Document text:
╔══

Seeing that a few bowling games and a movie makes for the perfect date night, it’s no surprise that bowling has served as a unifying theme for dozens of flicks on the silver screen. From hilariously offbeat comedies to more poignant dramatic fare, there are plenty of popular bowling movies and lesser-known outings well worth your time and rental dollar.
Even if you don’t really dig sports movies as a general rule, the best bowling movies are ones that transcend the sport and draw you into their world with laughs, tears, and plenty of style. Whether you’re in the mood for a documentary film or an offbeat Coen Brothers classic, we’ve rounded up our favorite bowling movie offerings for our list of the Top 10 Bowling Movies Of All Time!
The 10 Best Bowling Movies Of All Time
10) Alley Cats Strike! (2000)
Starring: Kaley Cuoco, Kyle Schmid, Robert Ri’chard
Directed By: Rod Daniel
Wouldn’t the world be better if the bowling center could be used for conflict mediation? This Disney Channel original goes heavy on early-2000s TV movie kitsch, gleefully mucking about in teen movie tropes. After a junior-high basketball game between two rivals ends in a tie, the two sides put together a bowling competition to settle the score. Family-friendly small-town antics ensue at the bowling alley in a bowling movie that both kids and parents will dig.

╚══

Dataset excerpts:
╔══

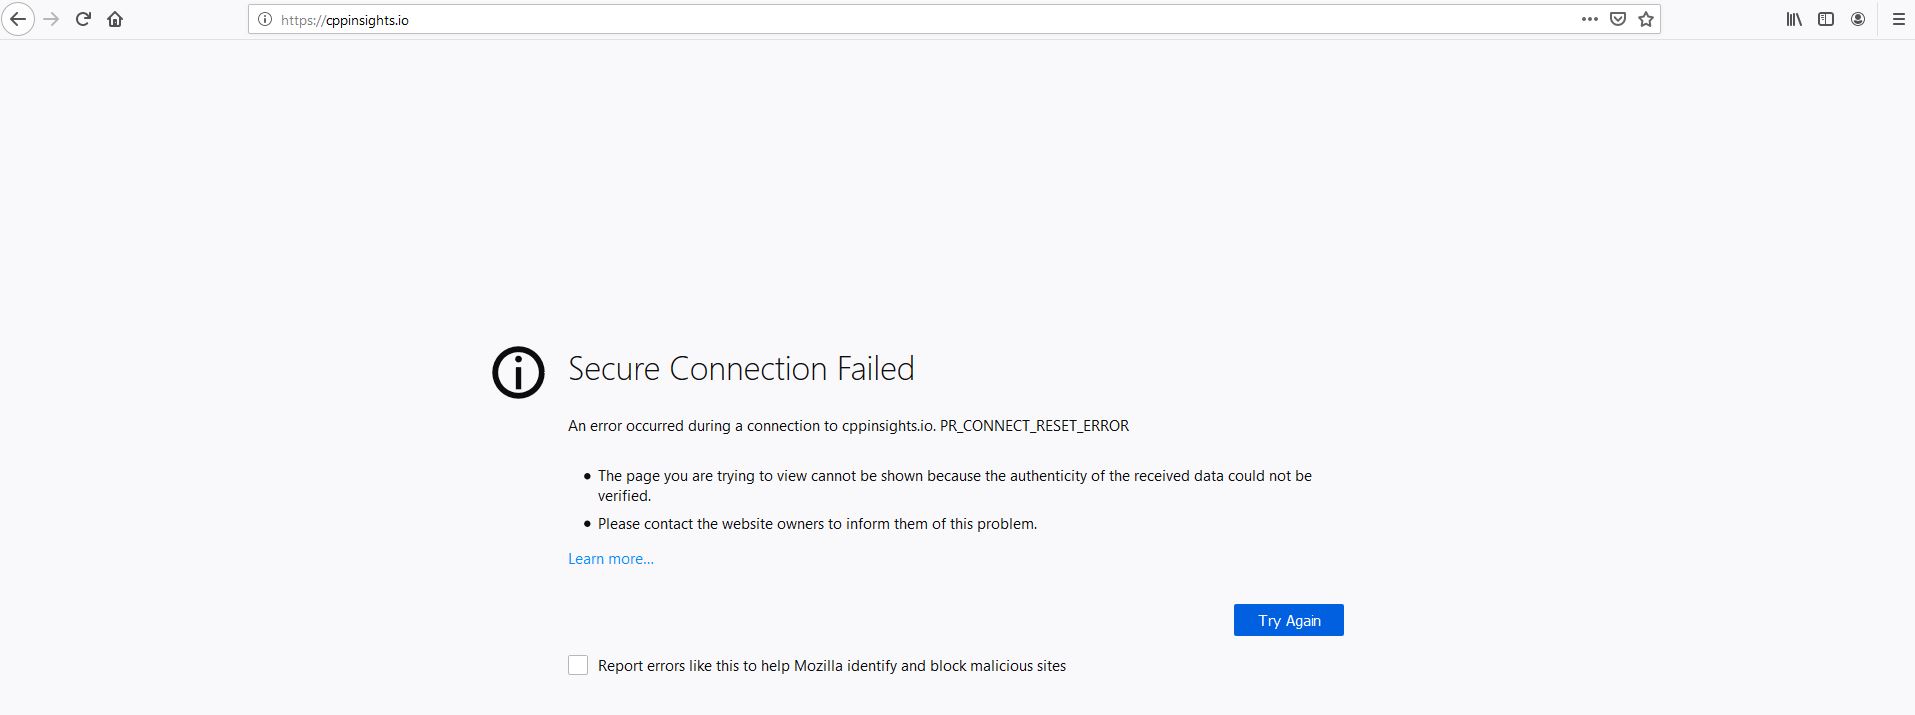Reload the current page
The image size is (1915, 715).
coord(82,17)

╚══
╔══

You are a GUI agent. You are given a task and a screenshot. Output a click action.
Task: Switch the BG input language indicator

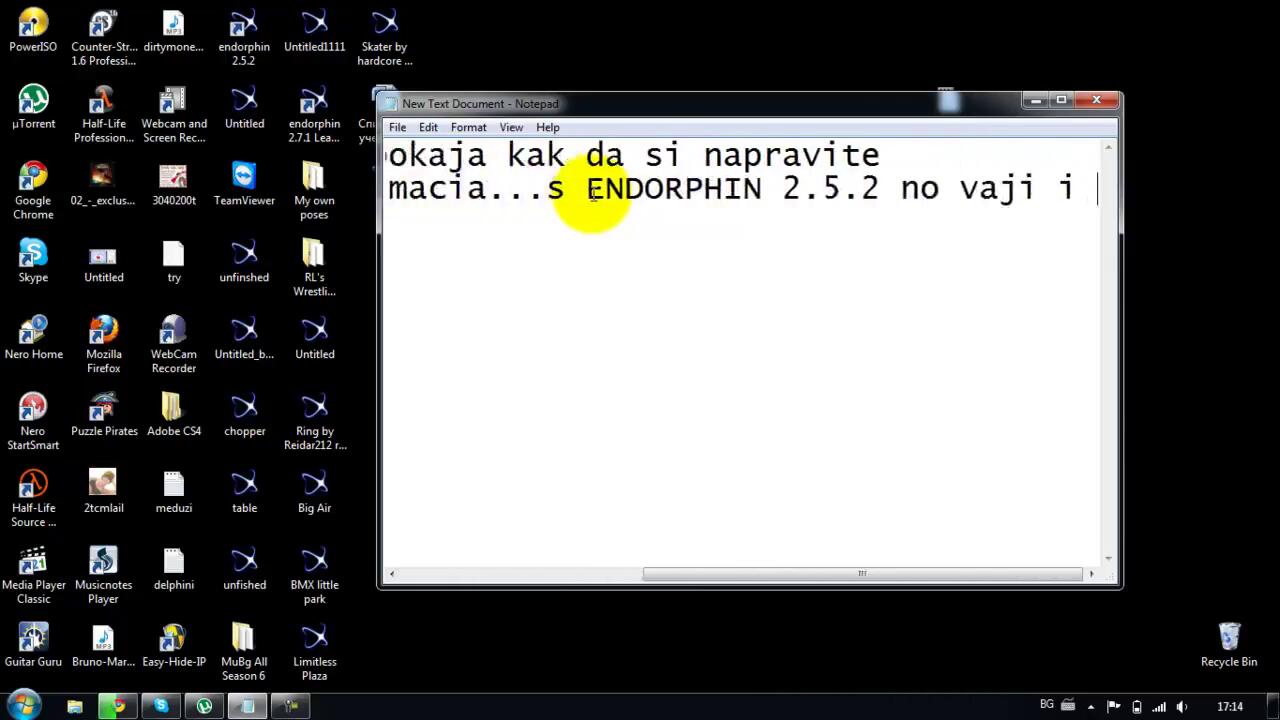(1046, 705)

╚══

What you will do: Carry on the article ranking bowling movies from the point where it stops. The rows are separate material from the bowling movies article.

The output:
9) Atom the Amazing Zombie Killer (2012)
Starring: Tom Autry, Matthew M. Baxter, Brad Beins, Mark Shonsey
Directed By: Zack Beins, Richard Taylor
For fans of Shaun of the Dead and other zombie flick sendups, we present to you Atom the Amazing Zombie Killer — a comedy/horror movie that twists the zombie motif into something hilarious and wild. After he pulls his team out of a corrupt bowling league and loses his girlfriend in the process, Atom (Mark Shonsey) suffers a serious head injury that causes him to mistake those around him for zombies. A helping heaping of bloody bowling ball deaths and offbeat entertainment goodness ensues.
8) Gutterballs (2008)
Starring: Alastair Gamble, Nathan Witte, Mihola Terzic
Directed By: Ryan Nicholson
Doubling down on the horror, Gutterballs is a teenage slasher flick that plays it straight in the campiest of manners. A group of teenage bowlers becomes the target of a deranged, bloodthirsty serial killer who offs them one by one in an increasingly brutal fashion. If you want a popcorn flick for you and your friends on a lazy Saturday night, give this one a go on DVD or streaming. The actors may flub their lines a bit, but that’s the sign of the best B-horror movies!
7) Life in the Bowling Lane! (2005)
Starring: Bob Zany, Murray Langston
Directed By: Bob Logan
A flick full of mindless fun and well-crafted sight gags, Life in the Bowling Lane! is a low-budget bowling movie that’s big on comedic charm. If you’re not familiar with the work of the Unknown Comic, you’ll have plenty of giggles as he tries to win the affection oromantic interest with his less-than-refined bowling skills. It’s not polished and there are bowling films out there that are tighter in plot and construction. But, it’s still a rollicking good time!
6) Mystery Men (1999)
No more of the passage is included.